*** INPUT ***
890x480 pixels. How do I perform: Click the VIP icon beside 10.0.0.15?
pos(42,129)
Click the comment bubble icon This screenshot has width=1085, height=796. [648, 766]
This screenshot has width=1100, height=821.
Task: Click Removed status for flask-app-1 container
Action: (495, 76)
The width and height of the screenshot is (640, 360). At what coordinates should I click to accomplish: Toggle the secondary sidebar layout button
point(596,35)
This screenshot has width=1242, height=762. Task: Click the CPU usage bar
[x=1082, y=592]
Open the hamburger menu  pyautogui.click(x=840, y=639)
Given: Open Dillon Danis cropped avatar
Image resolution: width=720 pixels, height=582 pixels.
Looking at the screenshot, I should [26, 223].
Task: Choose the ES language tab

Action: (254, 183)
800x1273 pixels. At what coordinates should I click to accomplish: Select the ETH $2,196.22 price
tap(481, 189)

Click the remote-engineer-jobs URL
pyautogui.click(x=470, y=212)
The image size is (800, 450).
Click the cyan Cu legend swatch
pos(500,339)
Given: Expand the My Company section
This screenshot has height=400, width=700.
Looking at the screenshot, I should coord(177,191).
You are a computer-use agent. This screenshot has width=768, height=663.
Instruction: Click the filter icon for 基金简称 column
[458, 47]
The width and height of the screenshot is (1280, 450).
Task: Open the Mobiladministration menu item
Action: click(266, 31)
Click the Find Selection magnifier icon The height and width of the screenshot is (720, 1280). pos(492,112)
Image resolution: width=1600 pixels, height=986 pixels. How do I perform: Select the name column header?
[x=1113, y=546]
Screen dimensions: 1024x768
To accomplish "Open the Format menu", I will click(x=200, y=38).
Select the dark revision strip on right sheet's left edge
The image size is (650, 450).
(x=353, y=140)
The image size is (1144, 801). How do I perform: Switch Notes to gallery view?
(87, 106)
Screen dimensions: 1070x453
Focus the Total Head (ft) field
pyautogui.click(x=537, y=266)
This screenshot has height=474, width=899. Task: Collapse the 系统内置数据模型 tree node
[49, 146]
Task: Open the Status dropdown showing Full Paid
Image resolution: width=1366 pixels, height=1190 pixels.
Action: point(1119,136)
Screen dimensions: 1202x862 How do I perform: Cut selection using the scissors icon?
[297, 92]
*** End of INPUT ***
◆ WHAT THIS TASK INVOLVES ◆
Go through the records and pull out each line that includes the word "Given".

◆ ANSWER TO THE PROBLEM ◆
Given: Open Dillon Danis cropped avatar
Given: Expand the My Company section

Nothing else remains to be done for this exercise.